Margaret Betty Harvie Anderson, Baroness Skrimshire of Quarter, OBE, PC, TD, DL (12 August 1913 – 7 November 1979) was a British Conservative Party politician.

Early life[edit]

Harvie Anderson was born in Glasgow on 12 August 1913 to Thomas Alexander Harvie Anderson and his wife Nessie Harvie Anderson (née Shearer).[1][2] She was educated at St Leonards School, an independent school in St Andrews.[1]

Military service[edit]

In 1938, she joined the Auxiliary Territorial Service (ATS).[2] She was commissioned into the ATS as a company commander (equivalent in rank to captain) on 21 December 1938.[3] When the ATS reorganised and granted full military status in 1941, she was made a second subaltern (equivalent in rank to a second lieutenant) on 30 May.[4] See saw active service on the Home Front during World War II, including a posting to the River Forth during the German air raids.[1] From 1942 to 1943, she was senior commander (equivalent in rank to major) of a Mixed Heavy Anti-aircraft Regiment.[2] She was ultimately appointed chief commander (equivalent in rank to lieutenant colonel) of a mixed anti-aircraft brigade. She held the post until she left the ATS in 1946.[1]

Political career[edit]

In November 1945, Harvie Anderson was elected to Stirlingshire County Council. In 1953, she became leader of the Moderate Group.[1]

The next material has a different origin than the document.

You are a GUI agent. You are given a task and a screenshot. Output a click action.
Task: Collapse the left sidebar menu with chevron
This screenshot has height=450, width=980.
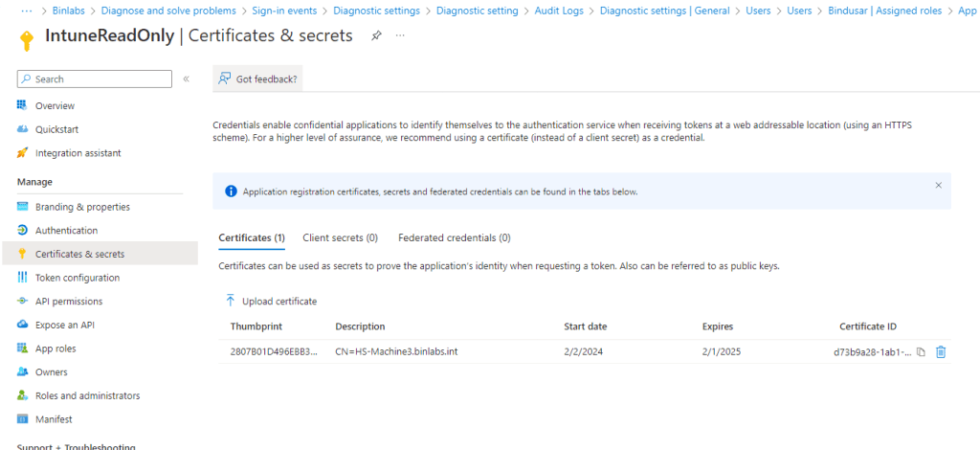click(x=186, y=79)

Harvie Anderson stood for parliament for West Stirlingshire in 1950 and 1951 and in Sowerby in 1955.[2] She was appointed an Officer of the Order of the British Empire (OBE) in 1956.[5] She was Member of Parliament (MP) for Renfrewshire East from 1959 to 1979. Although Betty Boothroyd was the first woman Speaker of the House of Commons, Harvie Anderson was the first woman to sit in the Speaker's Chair as a Deputy Speaker (Deputy Chairman of Ways and Means) from 1970 to 1973.[6] In the 1970s Harvie Anderson helped turn Conservative Party policy against Scottish Devolution which she regarded as a threat to the future of the United Kingdom.[7] She retired as an MP in 1979.[1]

Harvie Anderson was given a life peerage in the 1979 Birthday Honours.[8] She took the unusual title of Baroness Skrimshire of Quarter, of Dunipace in the District of Falkirk, made up of her husband's surname and the estate she owned in Scotland.[9]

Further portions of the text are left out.